Wochen der Dunkelheit: Trauer für die Partnerkirche

Nicht nur in der Region Tigray tobt der Krieg in Äthiopien

Es sind Wochen der Dunkelheit und großen Trauer für unsere Partnerkirche in Äthiopien. Darüber schreibt Afrika-Referent Dr. Martin Frank in der "Kirche".

Amanuel ist Direktor einer weiterführenden Schule unserer Partnerkirche, der äthiopischen evangelischen Mekane Yesus Kirche, in der Stadt Dembi Dollo im Regionalstaat Oromia. Manchmal, wenn das Internet nicht abgeschaltet ist, berichtet er über die Spuren des Krie-ges, der in den letzten Monaten immer näher an die Stadt gerückt ist und den Alltag bestimmt: „Nachts ziehen die Soldaten der Rebellen, der OLF, durch die Stadt, tagsüber die Soldaten der Regierungsarmee. Viele Straßen werden immer wieder blockiert. Die Menschen leiden. Vor kurzem kamen Soldaten auf unser Gelände und nahmen einfach beide Pick-ups mit. Wir haben sie später ohne Reifen im Wald wiedergefunden.“


Zur Erinnerung: Seit mehr als zwei Jahren tobt in Äthiopien ein schrecklicher Krieg, der kaum in unseren Medien erwähnt wird. Premierminister Abiy Achmed kam 2018 an die Macht. 2019 bekam er den Friedensnobelpreis zugesprochen, vor allem für die Aussöhnung mit Eritrea. Wer hätte gedacht, dass er mit Unterstützung Eritreas und amharischer Milizen kaum ein dreiviertel Jahr später einen lang vorbereiteten Angriff der äthiopischen Streitkräfte auf den – je nach Lesart – abtrünnigen oder seine Autonomie suchenden Regionalstaat Tigray begann. Der Krieg weitete sich schnell  auf die Nachbarregionen Amhara und Afar aus, mit Folgen für das gesamte Gebiet am Horn von Afrika. Es wurde schnell deutlich, dass Abiy Achmed und seine Alliierten ihr lautstark verkündetes Konzept der Einheit des Landes mit aller Gewalt durchzusetzen versuchen. Dabei geht es ihnen offensichtlich darum (wie ihr Vorbild Menelik II vor über einhundert Jahren), die Geschichte und Identität verschiedener Bevölkerungsgruppen auszulöschen. Bisher gab es über 500.000 Tote. Hunger und Vergewaltigungen wurden systematisch als Kriegswaffen eingesetzt, die Region völlig von der Außenwelt abgeschottet. Viele kulturelle und religiöse Stätten sind zerstört worden. Schon seit Jahrzehnten leiden viele Ethnien unter brutalen Zentralisierungsbestrebungen der sich abwechselnden Diktaturen. Besonders Oromia ist immer wieder Schauplatz der Gewalt. Die Oromo sind neben den Amharen, die Abiy Achmed unterstützen, die bevölkerungsreichste Ethnie Äthiopiens. Die sog. Oromo Liberation Front (OLF) kämpft mit Waffengewalt für eine stärkere Autonomie Oromias.

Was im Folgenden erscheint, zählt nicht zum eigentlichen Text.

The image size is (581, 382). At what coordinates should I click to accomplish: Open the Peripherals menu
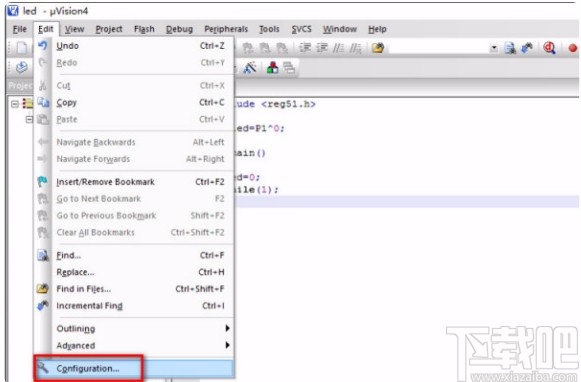pos(226,29)
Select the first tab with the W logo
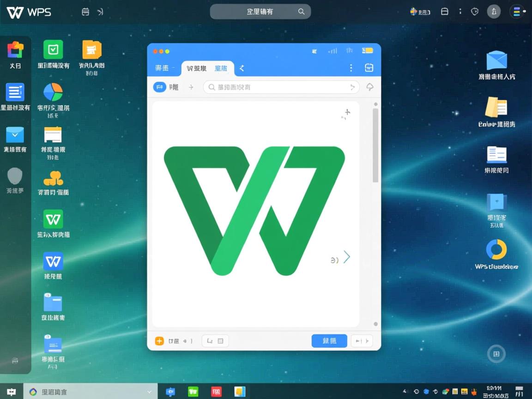 point(196,68)
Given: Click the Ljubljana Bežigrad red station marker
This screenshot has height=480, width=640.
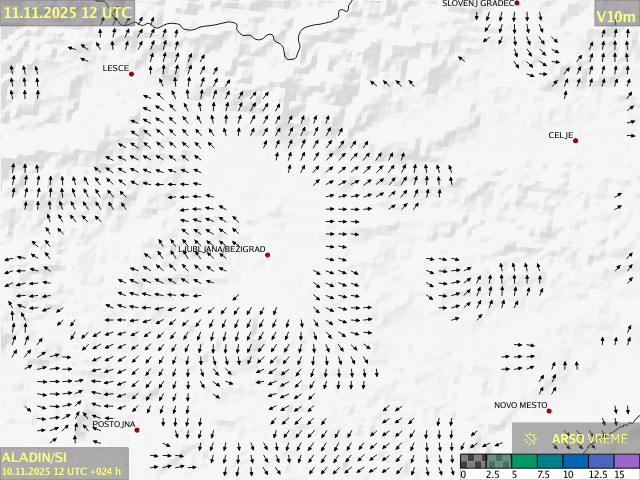Looking at the screenshot, I should pos(267,255).
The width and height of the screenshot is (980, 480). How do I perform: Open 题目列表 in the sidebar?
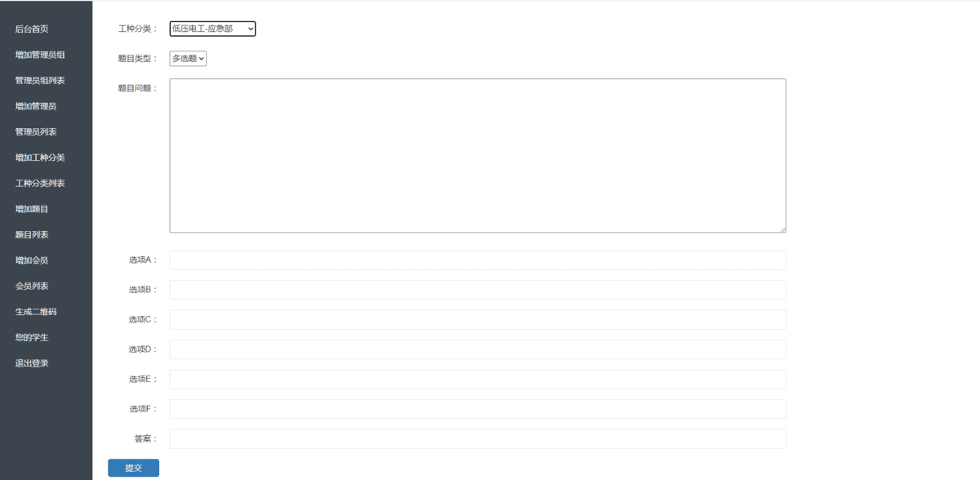32,235
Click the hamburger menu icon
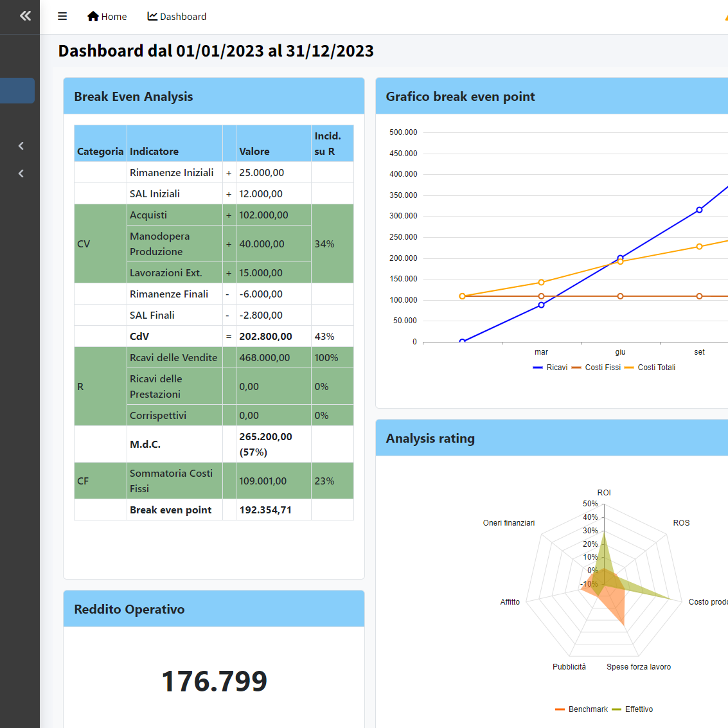This screenshot has width=728, height=728. [62, 16]
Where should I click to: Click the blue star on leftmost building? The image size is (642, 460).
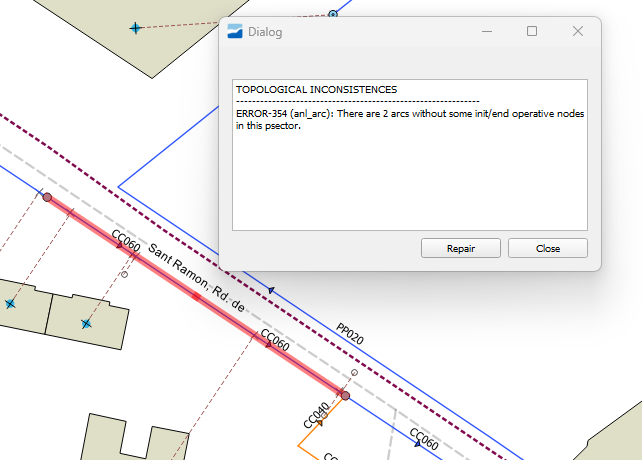point(10,303)
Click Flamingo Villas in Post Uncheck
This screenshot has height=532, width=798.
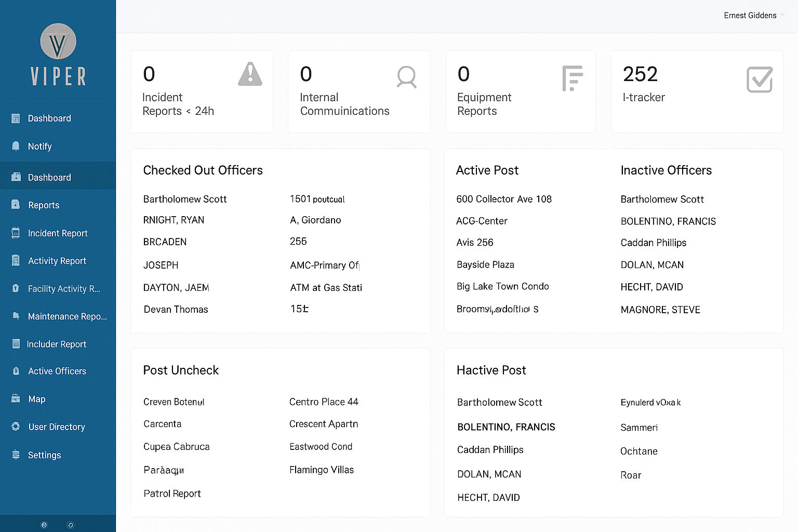[x=322, y=470]
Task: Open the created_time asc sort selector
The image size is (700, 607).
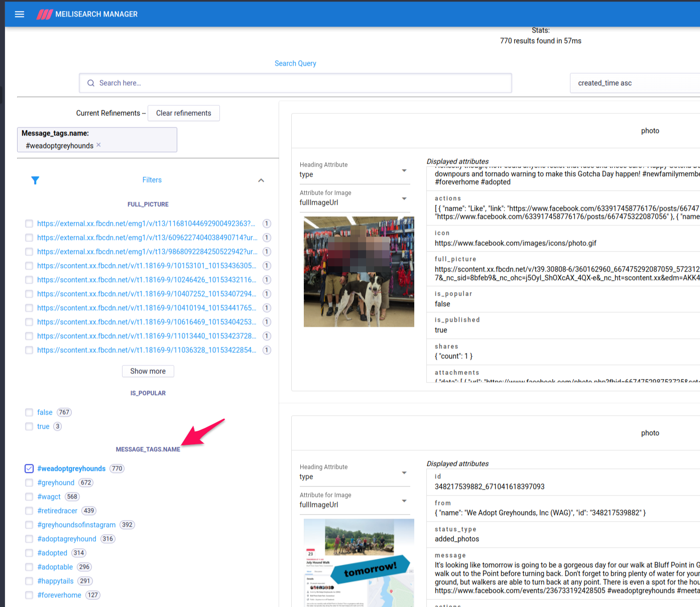Action: coord(633,83)
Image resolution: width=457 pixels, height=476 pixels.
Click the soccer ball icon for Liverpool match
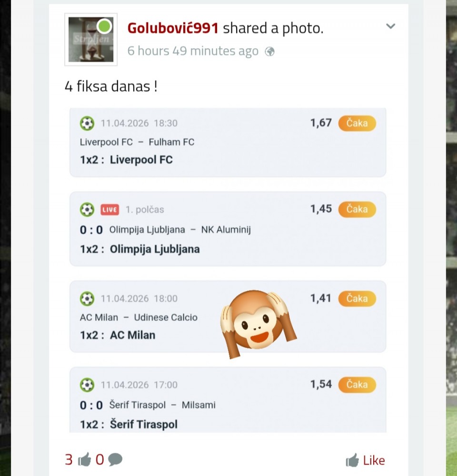pos(87,124)
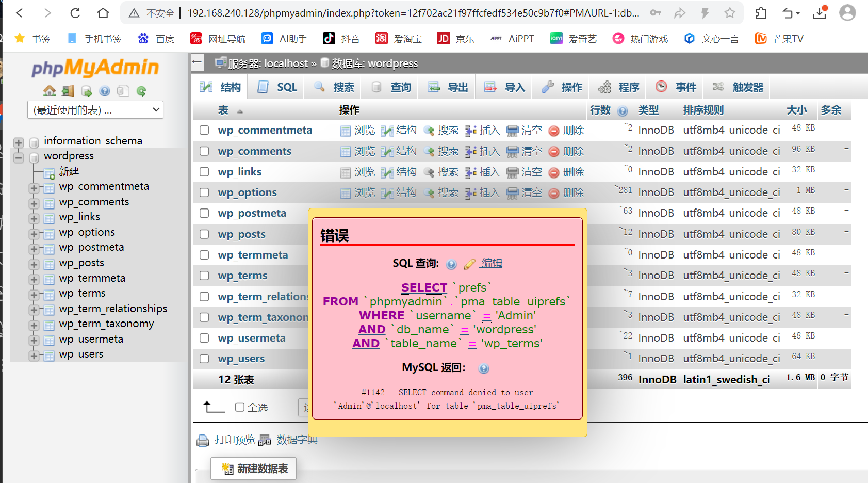The image size is (868, 483).
Task: Click the green reload navigation icon
Action: pyautogui.click(x=141, y=91)
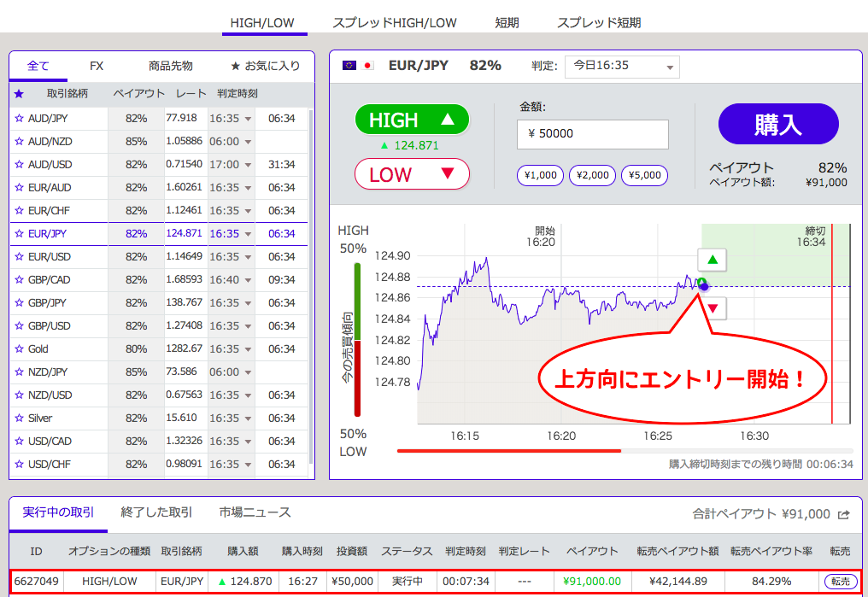Select the LOW direction option
The height and width of the screenshot is (597, 868).
click(x=413, y=174)
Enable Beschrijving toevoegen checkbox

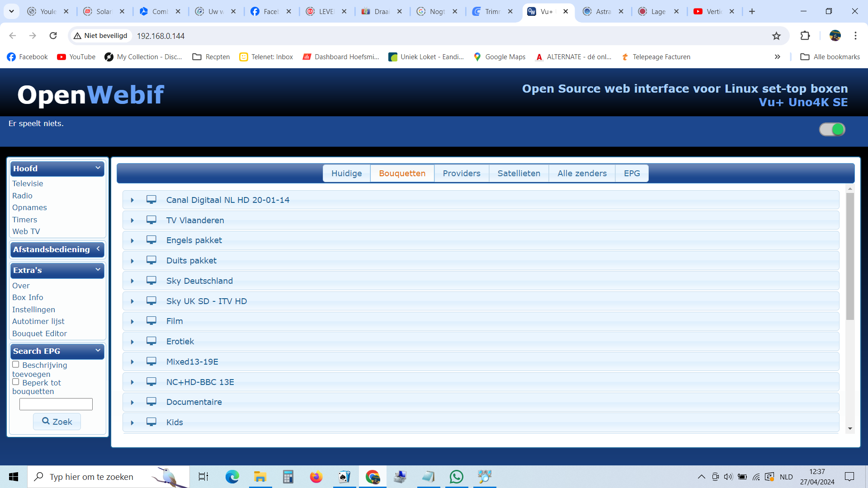point(16,365)
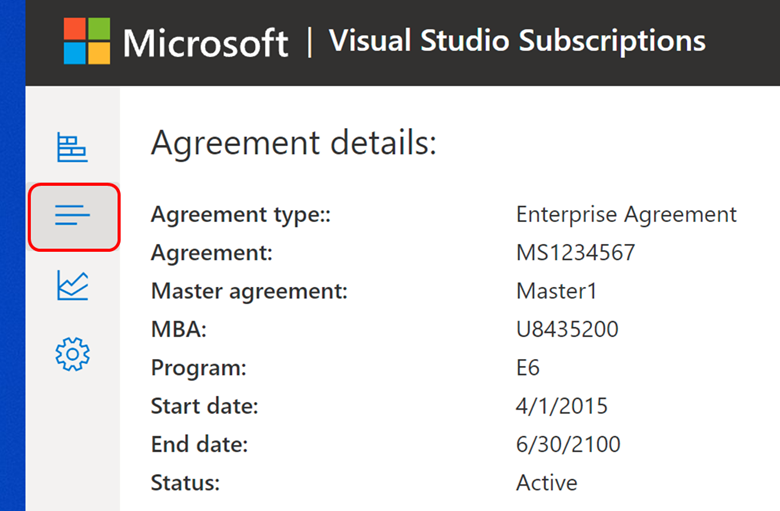Click the start date 4/1/2015
780x511 pixels.
tap(562, 406)

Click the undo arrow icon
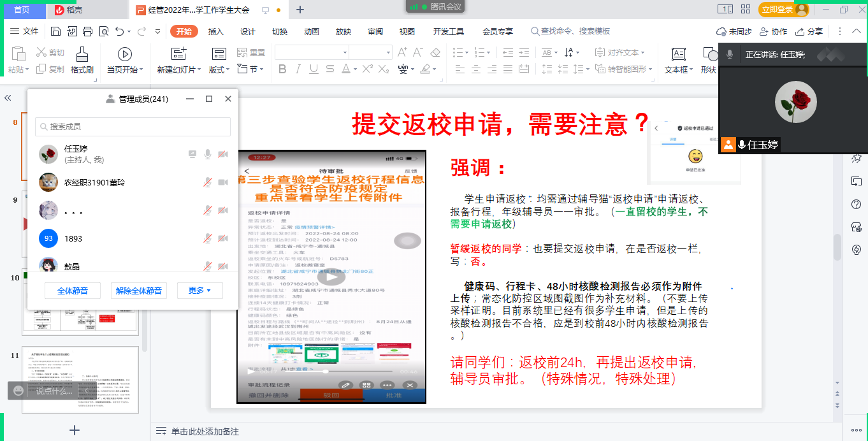[x=119, y=31]
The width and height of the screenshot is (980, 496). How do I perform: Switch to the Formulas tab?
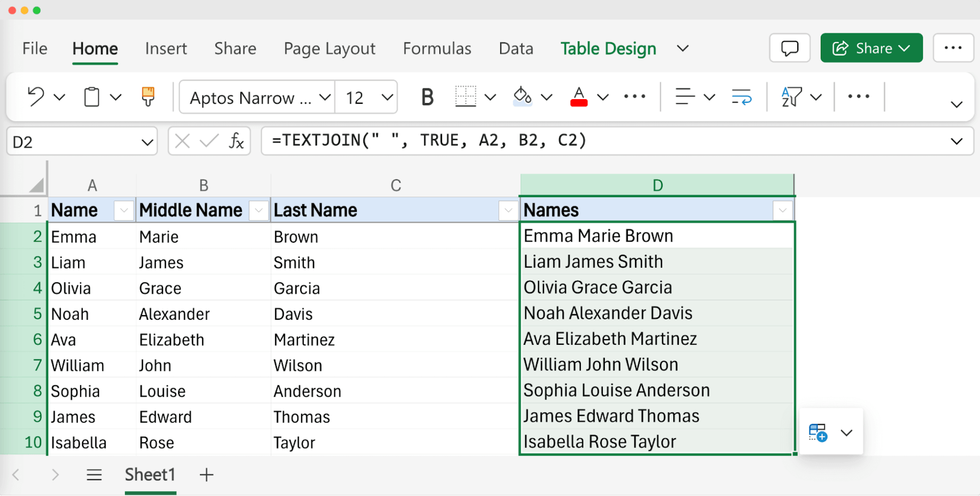[437, 49]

Über die Lage in Oromia wird international so gut wie nicht berichtet. Das Amt der Vereinten Nationen für die Koordinierung humanitärer Angelegenheiten (OCHA) schätzt, dass 2022 allein um die 740.000 Menschen in Oromia intern vertrieben wurden und mehr als 3.5 Millionen unter der extremen Dürre leiden, die Teile Ostafrikas seit Jahren heimsucht. In Oromia ist unsere Partnerkirche mit ihren über 10 Millionen Mitgliedern am Stärksten verankert, ca. 65 Prozent sind nach ihren Angaben Oromo. Am 2. November 2022 wurden mehr als 60 Menschen, viele Kirchenmitglieder, in Bila in West-Wollega von Drohnen getötet, als sie auf dem Markt waren. Nur vier Tage später griffen bewaffnete Gruppen aus der Amhara-Region eine andere Kirchengemeinde während des Gottesdienstes in Ost-Wollega an. 15 Gemeindeglieder wurden ermordet, hunderte von Menschen schwer verletzt. Der leitende Bischof unserer Partnerkirche, Rev. Dr. Yonas Yigezu, erklärte dazu in einer mutigen Pressekonferenz am 11. November, erstmal seit Ausbruch des Krieges öffentlich, die die Namen aller Toten auflistete: „Für unsere Kirche ist diese Woche eine Woche der Dunkelheit und großen Trauer. Tag für Tag verliert unsere Kirche ihre Mitglieder wegen des Krieges an vielen Orten und Regionen in Oromia. Wir verurteilen diese Massaker und sind sehr traurig, dass sich die Regierung nicht bemüht hat, verantwortlich für die Bevölkerung in der Kom-mune zu handeln, um diese Brutalität von Anfang an zu verhindern oder auch nachher nach den Tätern zu suchen.“ Yonas Yigezu weiß, so sagte er mir bereits am Rande der Versammlung des Weltkirchenrats  in Karlsruhe in September, dass die Regierung der Kirche nicht mehr traue. Sie weiß, dass jede Kirche in ihrem Auftrag als Friedenskirche gegen den Krieg sei. Außerdem werfe sie der Mekane Yesus Kirche immer wieder vor, die Kämp-fer:innen der OLF zu unterstützen, was aber definitiv nicht stimme. Seine Kirche wende sich nun mit aller Kraft den Opfern des Krieges zu. Viele Mitglieder seien durch die brutalen Vorkommnisse des Krieges traumatisiert. Sie würden versuchen, psychologische Hilfe anzubieten.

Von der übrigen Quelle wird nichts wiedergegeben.